Hay principalmente dos técnicas de elevación de seno maxilar. La elevación del suelo del seno maxilar es una técnica quirúrgica que realiza el implantólogo para poder colocar implantes dentales en las zonas posteriores del maxilar superior, cuando no hay altura de hueso suficiente.


El seno maxilar es una cavidad tapizada por una membrana mucosa respiratoria, que se encuentra en ambos lados del maxilar superior. Tiene forma de pirámide, y la parte que más interesa en el momento de la colocación de los implantes dentales es el suelo del seno, que corresponde a la porción alveolar (área provista de dientes) del maxilar.

La elevación del suelo del seno maxilar es una invasión reglada y controlada del espacio sinusal con el objetivo de crear un espacio destinado al alojamiento de material de injerto que, una vez madurado, proporcionará unas dimensiones óseas adecuadas para la colocación de implantes. Para garantizar el éxito de la elevación del suelo del seno maxilar se requiere:

  1. Integridad de la membrana que tapiza internamente la cavidad del seno maxilar.
  2. Ausencia de patología sinusal, tanto crónica como aguda.
  3. Elección y preparación del material de injerto.

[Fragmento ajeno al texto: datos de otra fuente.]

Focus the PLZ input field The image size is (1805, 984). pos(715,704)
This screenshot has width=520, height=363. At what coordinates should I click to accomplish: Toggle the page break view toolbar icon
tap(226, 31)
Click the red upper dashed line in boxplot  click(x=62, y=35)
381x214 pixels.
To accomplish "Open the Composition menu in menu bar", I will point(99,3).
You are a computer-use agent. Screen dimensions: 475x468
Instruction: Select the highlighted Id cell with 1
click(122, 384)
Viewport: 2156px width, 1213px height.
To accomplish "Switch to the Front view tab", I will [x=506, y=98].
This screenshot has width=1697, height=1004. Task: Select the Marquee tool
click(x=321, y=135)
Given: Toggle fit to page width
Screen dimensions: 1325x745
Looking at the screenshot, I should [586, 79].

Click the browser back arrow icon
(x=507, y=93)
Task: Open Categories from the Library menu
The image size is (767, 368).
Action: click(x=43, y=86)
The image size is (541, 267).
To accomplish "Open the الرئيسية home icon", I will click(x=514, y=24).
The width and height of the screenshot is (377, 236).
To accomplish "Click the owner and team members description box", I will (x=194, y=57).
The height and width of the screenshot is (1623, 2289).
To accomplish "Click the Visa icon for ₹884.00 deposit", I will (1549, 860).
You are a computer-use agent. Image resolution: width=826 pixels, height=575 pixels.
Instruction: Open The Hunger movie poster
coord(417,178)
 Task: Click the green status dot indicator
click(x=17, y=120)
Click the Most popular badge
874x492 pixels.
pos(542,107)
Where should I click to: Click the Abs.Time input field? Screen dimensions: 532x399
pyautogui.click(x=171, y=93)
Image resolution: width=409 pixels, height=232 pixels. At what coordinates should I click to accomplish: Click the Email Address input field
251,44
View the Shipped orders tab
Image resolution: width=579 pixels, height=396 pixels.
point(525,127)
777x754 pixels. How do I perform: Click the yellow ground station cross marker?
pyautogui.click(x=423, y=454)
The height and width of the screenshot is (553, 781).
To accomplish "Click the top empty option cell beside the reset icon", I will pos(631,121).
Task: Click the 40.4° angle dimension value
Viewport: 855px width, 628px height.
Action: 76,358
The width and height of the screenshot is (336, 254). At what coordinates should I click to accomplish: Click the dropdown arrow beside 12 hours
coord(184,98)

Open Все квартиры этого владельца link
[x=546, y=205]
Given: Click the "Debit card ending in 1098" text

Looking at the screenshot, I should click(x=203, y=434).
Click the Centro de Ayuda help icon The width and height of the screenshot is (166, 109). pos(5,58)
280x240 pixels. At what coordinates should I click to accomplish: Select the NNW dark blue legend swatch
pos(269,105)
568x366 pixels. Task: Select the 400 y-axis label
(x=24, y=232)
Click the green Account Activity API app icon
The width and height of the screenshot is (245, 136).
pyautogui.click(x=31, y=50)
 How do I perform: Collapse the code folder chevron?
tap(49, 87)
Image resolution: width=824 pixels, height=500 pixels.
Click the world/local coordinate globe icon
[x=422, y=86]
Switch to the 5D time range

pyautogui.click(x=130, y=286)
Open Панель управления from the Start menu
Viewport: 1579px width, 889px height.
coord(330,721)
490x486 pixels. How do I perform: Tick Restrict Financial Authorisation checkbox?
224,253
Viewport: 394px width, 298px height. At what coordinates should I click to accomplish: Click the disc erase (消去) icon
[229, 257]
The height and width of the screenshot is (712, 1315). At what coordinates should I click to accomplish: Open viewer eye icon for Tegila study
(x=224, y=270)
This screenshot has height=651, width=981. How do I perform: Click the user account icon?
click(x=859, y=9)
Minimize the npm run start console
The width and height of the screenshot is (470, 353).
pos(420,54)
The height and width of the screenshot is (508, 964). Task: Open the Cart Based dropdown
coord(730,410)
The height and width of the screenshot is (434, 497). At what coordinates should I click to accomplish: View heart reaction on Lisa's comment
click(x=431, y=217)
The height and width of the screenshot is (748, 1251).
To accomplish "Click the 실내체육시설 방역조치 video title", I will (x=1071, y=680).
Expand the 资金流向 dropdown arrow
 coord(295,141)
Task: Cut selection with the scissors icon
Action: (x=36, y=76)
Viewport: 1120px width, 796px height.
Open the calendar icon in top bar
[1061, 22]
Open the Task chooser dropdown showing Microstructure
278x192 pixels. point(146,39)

La rehabilitación con implantes dentales en la zona posterior del maxilar superior se analiza individualmente en cada paciente, ya que tiene unas características especiales:

  1. Presenta cavidades anatómicas huecas, como son el seno maxilar e incluso las fosas nasales que, en ocasiones, llegan a ocupar parcialmente una situación muy posterior que puede afectar a la colocación de implantes dentales.
  2. Los molares superiores suelen tener una anatomía radicular compleja, casi siempre dotados de tres raíces con un tabique interradicular, que normalmente impiden colocar implantes inmediatos postextracción.
  3. Presencia de tejido óseo de baja densidad estructural.

Básicamente existen dos técnicas de acceso para la elevación del suelo del seno maxilar.

Técnicas de elevación de seno maxilar: Técnica de la antrostomía

La técnica de la antrostomía consiste en realizar una ventana de forma semilunar en el hueso de la cara vestibular del seno maxilar. Dicha ventana es rotada hacia el interior del seno maxilar sobre un eje horizontal situado apicalmente, simultáneamente con el despegamiento de la membrana que tapiza el seno. De esta forma, la lámina ósea vestibular rotada constituye el suelo de la nueva cavidad sinusal. El despegamiento de la mucosa es el paso más minucioso de la técnica, ya que debe respetar la integridad de la misma.

Técnicas de elevación de seno maxilar: Técnica transalveolar

La técnica transalveolar se realiza accediendo desde la parte oclusal del hueso. Cuando se llega un milímetro por debajo del suelo sinusal, se fractura mediante impactos sobre el mango del osteotomo. El fragmento se eleva junto con la membrana del seno maxilar mediante compactación del material de injerto a través de la preparación del lecho implantario. La principal desventaja de esa técnica es la ausencia de control visual sobre la integridad de la membrana, por lo que su éxito es menos predecible que en la otra técnica.